[Opening WORKING DATA section]
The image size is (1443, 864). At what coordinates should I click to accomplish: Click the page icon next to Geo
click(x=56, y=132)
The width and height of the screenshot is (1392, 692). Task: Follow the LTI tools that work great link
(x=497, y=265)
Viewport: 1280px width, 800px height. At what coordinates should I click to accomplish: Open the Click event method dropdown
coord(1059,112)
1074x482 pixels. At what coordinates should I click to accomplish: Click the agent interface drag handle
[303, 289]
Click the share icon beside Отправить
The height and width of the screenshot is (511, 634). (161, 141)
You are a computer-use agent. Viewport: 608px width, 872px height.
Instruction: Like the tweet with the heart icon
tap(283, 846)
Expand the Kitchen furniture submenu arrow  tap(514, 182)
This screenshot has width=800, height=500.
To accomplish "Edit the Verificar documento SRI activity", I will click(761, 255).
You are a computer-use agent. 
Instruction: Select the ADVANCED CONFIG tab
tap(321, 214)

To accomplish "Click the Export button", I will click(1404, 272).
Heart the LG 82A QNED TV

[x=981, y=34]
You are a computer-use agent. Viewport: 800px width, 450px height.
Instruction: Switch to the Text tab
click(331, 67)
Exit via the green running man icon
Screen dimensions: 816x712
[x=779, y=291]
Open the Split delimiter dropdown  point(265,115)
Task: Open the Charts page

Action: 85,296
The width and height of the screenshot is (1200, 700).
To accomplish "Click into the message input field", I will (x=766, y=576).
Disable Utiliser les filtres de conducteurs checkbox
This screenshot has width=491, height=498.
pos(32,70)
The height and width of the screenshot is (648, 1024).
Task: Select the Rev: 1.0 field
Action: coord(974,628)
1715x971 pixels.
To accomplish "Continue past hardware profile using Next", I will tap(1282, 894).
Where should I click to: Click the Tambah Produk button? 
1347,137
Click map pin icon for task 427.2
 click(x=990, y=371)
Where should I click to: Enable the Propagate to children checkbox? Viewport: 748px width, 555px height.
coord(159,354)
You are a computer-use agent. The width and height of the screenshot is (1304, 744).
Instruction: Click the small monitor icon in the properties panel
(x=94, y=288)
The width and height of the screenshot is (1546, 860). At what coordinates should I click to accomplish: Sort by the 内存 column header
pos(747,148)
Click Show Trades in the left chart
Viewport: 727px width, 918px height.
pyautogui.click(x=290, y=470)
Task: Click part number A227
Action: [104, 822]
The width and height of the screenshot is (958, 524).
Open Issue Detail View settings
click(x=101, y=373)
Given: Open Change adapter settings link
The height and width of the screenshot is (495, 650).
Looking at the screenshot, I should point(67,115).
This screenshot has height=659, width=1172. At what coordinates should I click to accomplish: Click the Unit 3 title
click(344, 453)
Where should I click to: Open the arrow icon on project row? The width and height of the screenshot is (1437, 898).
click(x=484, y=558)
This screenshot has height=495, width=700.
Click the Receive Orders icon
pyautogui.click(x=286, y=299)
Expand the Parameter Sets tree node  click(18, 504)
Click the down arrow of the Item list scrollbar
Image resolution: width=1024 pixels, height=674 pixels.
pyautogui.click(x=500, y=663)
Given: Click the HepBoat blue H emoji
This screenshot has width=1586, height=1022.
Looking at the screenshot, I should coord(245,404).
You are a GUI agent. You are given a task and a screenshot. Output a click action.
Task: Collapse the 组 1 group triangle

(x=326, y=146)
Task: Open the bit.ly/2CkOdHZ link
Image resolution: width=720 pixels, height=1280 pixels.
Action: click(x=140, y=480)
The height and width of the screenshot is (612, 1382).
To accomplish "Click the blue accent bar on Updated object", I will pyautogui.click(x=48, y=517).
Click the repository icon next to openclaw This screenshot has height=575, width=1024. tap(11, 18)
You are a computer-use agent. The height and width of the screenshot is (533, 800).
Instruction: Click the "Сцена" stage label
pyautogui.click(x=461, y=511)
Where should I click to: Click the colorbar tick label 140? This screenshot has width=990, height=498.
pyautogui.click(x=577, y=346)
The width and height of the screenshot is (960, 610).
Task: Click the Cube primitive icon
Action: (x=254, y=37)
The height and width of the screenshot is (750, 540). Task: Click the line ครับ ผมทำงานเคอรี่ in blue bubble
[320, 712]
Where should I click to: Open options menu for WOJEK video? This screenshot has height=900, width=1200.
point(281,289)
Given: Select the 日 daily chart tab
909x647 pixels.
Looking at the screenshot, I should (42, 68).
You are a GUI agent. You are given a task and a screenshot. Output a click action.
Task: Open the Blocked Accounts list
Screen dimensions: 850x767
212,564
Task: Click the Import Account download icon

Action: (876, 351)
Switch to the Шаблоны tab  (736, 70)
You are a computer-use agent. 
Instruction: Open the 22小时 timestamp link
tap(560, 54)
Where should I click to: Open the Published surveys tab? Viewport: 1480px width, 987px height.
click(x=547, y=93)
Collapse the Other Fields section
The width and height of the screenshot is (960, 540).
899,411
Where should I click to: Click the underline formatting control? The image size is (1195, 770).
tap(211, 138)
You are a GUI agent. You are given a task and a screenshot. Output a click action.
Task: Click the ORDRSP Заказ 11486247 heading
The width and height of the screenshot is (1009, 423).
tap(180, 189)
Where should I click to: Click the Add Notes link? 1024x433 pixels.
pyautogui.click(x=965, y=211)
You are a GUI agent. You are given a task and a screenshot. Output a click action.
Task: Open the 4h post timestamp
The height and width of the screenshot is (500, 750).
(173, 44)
[Closing WORKING DATA section]
» YOUR ASSIGNMENT:
Your answer must be the lines above from the one containing "Instruction: Click the small" to the one containing "The height and width of the screenshot is (612, 1382).", both included, restated word for word.

» EXERCISE RESULT:
Instruction: Click the small monitor icon in the properties panel
(x=94, y=288)
The width and height of the screenshot is (1546, 860). At what coordinates should I click to accomplish: Sort by the 内存 column header
pos(747,148)
Click Show Trades in the left chart
Viewport: 727px width, 918px height.
pyautogui.click(x=290, y=470)
Task: Click part number A227
Action: [104, 822]
The width and height of the screenshot is (958, 524).
Open Issue Detail View settings
click(x=101, y=373)
Given: Open Change adapter settings link
The height and width of the screenshot is (495, 650).
Looking at the screenshot, I should point(67,115).
This screenshot has height=659, width=1172. At what coordinates should I click to accomplish: Click the Unit 3 title
click(344, 453)
Where should I click to: Open the arrow icon on project row? The width and height of the screenshot is (1437, 898).
click(x=484, y=558)
This screenshot has height=495, width=700.
Click the Receive Orders icon
pyautogui.click(x=286, y=299)
Expand the Parameter Sets tree node  click(18, 504)
Click the down arrow of the Item list scrollbar
Image resolution: width=1024 pixels, height=674 pixels.
pyautogui.click(x=500, y=663)
Given: Click the HepBoat blue H emoji
This screenshot has width=1586, height=1022.
Looking at the screenshot, I should coord(245,404).
You are a GUI agent. You are given a task and a screenshot. Output a click action.
Task: Collapse the 组 1 group triangle

(x=326, y=146)
Task: Open the bit.ly/2CkOdHZ link
Image resolution: width=720 pixels, height=1280 pixels.
Action: click(x=140, y=480)
The height and width of the screenshot is (612, 1382).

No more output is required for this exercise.